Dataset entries
§ §
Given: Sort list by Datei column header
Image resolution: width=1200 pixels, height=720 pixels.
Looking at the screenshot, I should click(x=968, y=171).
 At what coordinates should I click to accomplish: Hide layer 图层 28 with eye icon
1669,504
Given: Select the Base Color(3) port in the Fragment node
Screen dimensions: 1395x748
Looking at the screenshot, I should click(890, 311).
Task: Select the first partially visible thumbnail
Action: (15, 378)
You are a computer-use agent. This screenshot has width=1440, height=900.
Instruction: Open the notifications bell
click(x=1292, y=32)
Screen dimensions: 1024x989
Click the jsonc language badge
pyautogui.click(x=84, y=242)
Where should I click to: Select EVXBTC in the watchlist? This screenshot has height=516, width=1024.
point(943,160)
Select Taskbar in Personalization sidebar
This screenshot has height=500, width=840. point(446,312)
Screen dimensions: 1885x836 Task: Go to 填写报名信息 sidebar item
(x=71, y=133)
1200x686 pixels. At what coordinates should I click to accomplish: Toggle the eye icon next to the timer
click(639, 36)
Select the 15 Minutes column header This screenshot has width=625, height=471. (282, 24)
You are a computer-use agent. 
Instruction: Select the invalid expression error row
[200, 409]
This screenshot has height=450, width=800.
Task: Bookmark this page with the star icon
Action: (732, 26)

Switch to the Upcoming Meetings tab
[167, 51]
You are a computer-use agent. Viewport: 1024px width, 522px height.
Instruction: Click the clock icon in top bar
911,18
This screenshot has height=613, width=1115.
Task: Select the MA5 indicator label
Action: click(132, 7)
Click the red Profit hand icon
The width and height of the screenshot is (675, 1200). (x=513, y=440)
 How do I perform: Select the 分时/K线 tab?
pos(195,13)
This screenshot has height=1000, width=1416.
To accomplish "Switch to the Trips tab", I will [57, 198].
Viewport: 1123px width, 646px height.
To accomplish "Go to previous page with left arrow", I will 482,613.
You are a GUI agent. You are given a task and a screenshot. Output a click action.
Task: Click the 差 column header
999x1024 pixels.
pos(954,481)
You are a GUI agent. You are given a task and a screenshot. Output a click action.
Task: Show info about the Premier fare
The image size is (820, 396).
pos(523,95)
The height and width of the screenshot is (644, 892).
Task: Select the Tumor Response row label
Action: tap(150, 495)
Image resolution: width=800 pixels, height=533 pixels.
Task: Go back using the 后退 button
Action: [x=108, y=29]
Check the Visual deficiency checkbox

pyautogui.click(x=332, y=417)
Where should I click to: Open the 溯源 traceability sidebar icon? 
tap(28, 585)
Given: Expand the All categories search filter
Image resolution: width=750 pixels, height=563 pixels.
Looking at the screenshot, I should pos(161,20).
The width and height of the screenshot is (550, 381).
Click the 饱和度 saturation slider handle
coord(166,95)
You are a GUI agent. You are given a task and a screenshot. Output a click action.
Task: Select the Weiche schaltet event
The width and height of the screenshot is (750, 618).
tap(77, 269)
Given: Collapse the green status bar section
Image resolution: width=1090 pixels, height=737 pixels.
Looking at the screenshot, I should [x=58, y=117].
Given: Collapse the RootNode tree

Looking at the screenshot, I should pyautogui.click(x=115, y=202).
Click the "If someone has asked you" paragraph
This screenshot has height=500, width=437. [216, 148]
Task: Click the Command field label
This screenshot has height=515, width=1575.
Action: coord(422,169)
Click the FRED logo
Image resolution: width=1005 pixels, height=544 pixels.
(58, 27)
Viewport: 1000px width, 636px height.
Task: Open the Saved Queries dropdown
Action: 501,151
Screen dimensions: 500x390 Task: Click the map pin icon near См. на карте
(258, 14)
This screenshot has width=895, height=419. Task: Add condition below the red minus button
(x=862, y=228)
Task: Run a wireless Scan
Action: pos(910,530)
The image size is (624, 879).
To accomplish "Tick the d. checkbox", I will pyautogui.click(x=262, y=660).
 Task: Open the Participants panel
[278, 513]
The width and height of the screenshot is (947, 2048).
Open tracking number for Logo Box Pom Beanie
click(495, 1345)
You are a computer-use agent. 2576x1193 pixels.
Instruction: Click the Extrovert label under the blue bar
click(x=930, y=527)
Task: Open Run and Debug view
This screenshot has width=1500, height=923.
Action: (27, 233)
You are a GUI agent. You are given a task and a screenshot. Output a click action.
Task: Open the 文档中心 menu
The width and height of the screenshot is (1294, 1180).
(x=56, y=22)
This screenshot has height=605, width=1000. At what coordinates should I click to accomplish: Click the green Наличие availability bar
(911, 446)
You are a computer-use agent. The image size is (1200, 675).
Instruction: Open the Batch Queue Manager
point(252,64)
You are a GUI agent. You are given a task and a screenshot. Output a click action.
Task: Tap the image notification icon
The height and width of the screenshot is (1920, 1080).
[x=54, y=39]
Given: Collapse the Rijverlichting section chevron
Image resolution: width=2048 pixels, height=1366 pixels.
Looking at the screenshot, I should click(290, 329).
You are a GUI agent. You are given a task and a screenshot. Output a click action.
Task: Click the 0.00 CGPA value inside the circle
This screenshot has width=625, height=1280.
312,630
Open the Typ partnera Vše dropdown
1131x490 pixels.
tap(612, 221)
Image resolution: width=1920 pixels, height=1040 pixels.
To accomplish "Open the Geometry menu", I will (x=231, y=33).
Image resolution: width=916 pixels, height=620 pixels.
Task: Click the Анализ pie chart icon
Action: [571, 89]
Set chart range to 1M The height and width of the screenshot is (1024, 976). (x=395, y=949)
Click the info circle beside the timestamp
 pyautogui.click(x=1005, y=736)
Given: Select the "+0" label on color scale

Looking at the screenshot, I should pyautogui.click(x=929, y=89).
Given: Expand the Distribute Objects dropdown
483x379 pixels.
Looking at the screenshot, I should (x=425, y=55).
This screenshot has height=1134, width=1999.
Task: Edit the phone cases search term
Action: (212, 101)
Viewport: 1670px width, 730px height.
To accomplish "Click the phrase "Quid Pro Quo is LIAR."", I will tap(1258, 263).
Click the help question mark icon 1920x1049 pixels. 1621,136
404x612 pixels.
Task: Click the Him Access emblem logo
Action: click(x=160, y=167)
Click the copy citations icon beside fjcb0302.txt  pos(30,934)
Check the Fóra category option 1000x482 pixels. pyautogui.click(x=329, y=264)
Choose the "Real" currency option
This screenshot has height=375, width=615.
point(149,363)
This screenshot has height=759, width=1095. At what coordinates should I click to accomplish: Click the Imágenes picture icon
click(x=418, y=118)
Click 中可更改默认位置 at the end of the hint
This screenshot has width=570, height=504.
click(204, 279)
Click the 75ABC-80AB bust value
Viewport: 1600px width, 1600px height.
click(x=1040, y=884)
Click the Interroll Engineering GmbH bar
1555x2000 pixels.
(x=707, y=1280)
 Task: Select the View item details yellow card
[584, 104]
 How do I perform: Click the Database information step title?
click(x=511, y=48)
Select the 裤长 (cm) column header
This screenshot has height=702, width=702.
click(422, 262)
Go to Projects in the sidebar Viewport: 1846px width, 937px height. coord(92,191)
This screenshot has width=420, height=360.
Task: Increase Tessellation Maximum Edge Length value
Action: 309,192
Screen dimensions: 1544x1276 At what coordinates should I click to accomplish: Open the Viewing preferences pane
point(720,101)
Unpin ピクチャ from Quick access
§ §
_Task statement_:
All of the data above needs to be given again exactly.

_Output of the exercise_:
Given: Sort list by Datei column header
Image resolution: width=1200 pixels, height=720 pixels.
Looking at the screenshot, I should click(x=968, y=171).
 At what coordinates should I click to accomplish: Hide layer 图层 28 with eye icon
1669,504
Given: Select the Base Color(3) port in the Fragment node
Screen dimensions: 1395x748
Looking at the screenshot, I should click(890, 311).
Task: Select the first partially visible thumbnail
Action: (15, 378)
You are a computer-use agent. This screenshot has width=1440, height=900.
Instruction: Open the notifications bell
click(x=1292, y=32)
Screen dimensions: 1024x989
Click the jsonc language badge
pyautogui.click(x=84, y=242)
Where should I click to: Select EVXBTC in the watchlist? This screenshot has height=516, width=1024.
point(943,160)
Select Taskbar in Personalization sidebar
This screenshot has height=500, width=840. point(446,312)
Screen dimensions: 1885x836 Task: Go to 填写报名信息 sidebar item
(x=71, y=133)
1200x686 pixels. At what coordinates should I click to accomplish: Toggle the eye icon next to the timer
click(639, 36)
Select the 15 Minutes column header This screenshot has width=625, height=471. (282, 24)
You are a computer-use agent. 
Instruction: Select the invalid expression error row
[200, 409]
This screenshot has height=450, width=800.
Task: Bookmark this page with the star icon
Action: (732, 26)

Switch to the Upcoming Meetings tab
[167, 51]
You are a computer-use agent. Viewport: 1024px width, 522px height.
Instruction: Click the clock icon in top bar
911,18
This screenshot has height=613, width=1115.
Task: Select the MA5 indicator label
Action: click(132, 7)
Click the red Profit hand icon
The width and height of the screenshot is (675, 1200). (x=513, y=440)
 How do I perform: Select the 分时/K线 tab?
pos(195,13)
This screenshot has height=1000, width=1416.
To accomplish "Switch to the Trips tab", I will [57, 198].
Viewport: 1123px width, 646px height.
To accomplish "Go to previous page with left arrow", I will 482,613.
You are a GUI agent. You are given a task and a screenshot. Output a click action.
Task: Click the 差 column header
999x1024 pixels.
pos(954,481)
You are a GUI agent. You are given a task and a screenshot. Output a click action.
Task: Show info about the Premier fare
The image size is (820, 396).
pos(523,95)
The height and width of the screenshot is (644, 892).
Task: Select the Tumor Response row label
Action: tap(150, 495)
Image resolution: width=800 pixels, height=533 pixels.
Task: Go back using the 后退 button
Action: [x=108, y=29]
Check the Visual deficiency checkbox

pyautogui.click(x=332, y=417)
Where should I click to: Open the 溯源 traceability sidebar icon? 
tap(28, 585)
Given: Expand the All categories search filter
Image resolution: width=750 pixels, height=563 pixels.
Looking at the screenshot, I should pos(161,20).
The width and height of the screenshot is (550, 381).
Click the 饱和度 saturation slider handle
coord(166,95)
You are a GUI agent. You are given a task and a screenshot. Output a click action.
Task: Select the Weiche schaltet event
The width and height of the screenshot is (750, 618).
tap(77, 269)
Given: Collapse the green status bar section
Image resolution: width=1090 pixels, height=737 pixels.
Looking at the screenshot, I should [x=58, y=117].
Given: Collapse the RootNode tree

Looking at the screenshot, I should pyautogui.click(x=115, y=202).
Click the "If someone has asked you" paragraph
This screenshot has height=500, width=437. [216, 148]
Task: Click the Command field label
This screenshot has height=515, width=1575.
Action: coord(422,169)
Click the FRED logo
Image resolution: width=1005 pixels, height=544 pixels.
(58, 27)
Viewport: 1000px width, 636px height.
Task: Open the Saved Queries dropdown
Action: 501,151
Screen dimensions: 500x390 Task: Click the map pin icon near См. на карте
(258, 14)
This screenshot has width=895, height=419. Task: Add condition below the red minus button
(x=862, y=228)
Task: Run a wireless Scan
Action: pos(910,530)
The image size is (624, 879).
To accomplish "Tick the d. checkbox", I will pyautogui.click(x=262, y=660).
 Task: Open the Participants panel
[278, 513]
The width and height of the screenshot is (947, 2048).
Open tracking number for Logo Box Pom Beanie
click(495, 1345)
You are a computer-use agent. 2576x1193 pixels.
Instruction: Click the Extrovert label under the blue bar
click(x=930, y=527)
Task: Open Run and Debug view
This screenshot has width=1500, height=923.
Action: (27, 233)
You are a GUI agent. You are given a task and a screenshot. Output a click action.
Task: Open the 文档中心 menu
The width and height of the screenshot is (1294, 1180).
(x=56, y=22)
This screenshot has height=605, width=1000. At what coordinates should I click to accomplish: Click the green Наличие availability bar
(911, 446)
You are a computer-use agent. The image size is (1200, 675).
Instruction: Open the Batch Queue Manager
point(252,64)
You are a GUI agent. You are given a task and a screenshot. Output a click action.
Task: Tap the image notification icon
The height and width of the screenshot is (1920, 1080).
[x=54, y=39]
Given: Collapse the Rijverlichting section chevron
Image resolution: width=2048 pixels, height=1366 pixels.
Looking at the screenshot, I should click(290, 329).
You are a GUI agent. You are given a task and a screenshot. Output a click action.
Task: Click the 0.00 CGPA value inside the circle
This screenshot has width=625, height=1280.
312,630
Open the Typ partnera Vše dropdown
1131x490 pixels.
tap(612, 221)
Image resolution: width=1920 pixels, height=1040 pixels.
To accomplish "Open the Geometry menu", I will (x=231, y=33).
Image resolution: width=916 pixels, height=620 pixels.
Task: Click the Анализ pie chart icon
Action: [571, 89]
Set chart range to 1M The height and width of the screenshot is (1024, 976). (x=395, y=949)
Click the info circle beside the timestamp
 pyautogui.click(x=1005, y=736)
Given: Select the "+0" label on color scale

Looking at the screenshot, I should pyautogui.click(x=929, y=89).
Given: Expand the Distribute Objects dropdown
483x379 pixels.
Looking at the screenshot, I should (x=425, y=55).
This screenshot has height=1134, width=1999.
Task: Edit the phone cases search term
Action: (212, 101)
Viewport: 1670px width, 730px height.
To accomplish "Click the phrase "Quid Pro Quo is LIAR."", I will tap(1258, 263).
Click the help question mark icon 1920x1049 pixels. 1621,136
404x612 pixels.
Task: Click the Him Access emblem logo
Action: click(x=160, y=167)
Click the copy citations icon beside fjcb0302.txt  pos(30,934)
Check the Fóra category option 1000x482 pixels. pyautogui.click(x=329, y=264)
Choose the "Real" currency option
This screenshot has height=375, width=615.
point(149,363)
This screenshot has height=759, width=1095. At what coordinates should I click to accomplish: Click the Imágenes picture icon
click(x=418, y=118)
Click 中可更改默认位置 at the end of the hint
This screenshot has width=570, height=504.
click(204, 279)
Click the 75ABC-80AB bust value
Viewport: 1600px width, 1600px height.
click(x=1040, y=884)
Click the Interroll Engineering GmbH bar
1555x2000 pixels.
(x=707, y=1280)
 Task: Select the View item details yellow card
[584, 104]
 How do I perform: Click the Database information step title?
click(x=511, y=48)
Select the 裤长 (cm) column header
This screenshot has height=702, width=702.
click(422, 262)
Go to Projects in the sidebar Viewport: 1846px width, 937px height. coord(92,191)
This screenshot has width=420, height=360.
Task: Increase Tessellation Maximum Edge Length value
Action: 309,192
Screen dimensions: 1544x1276 At what coordinates should I click to accomplish: Open the Viewing preferences pane
point(720,101)
Unpin ピクチャ from Quick access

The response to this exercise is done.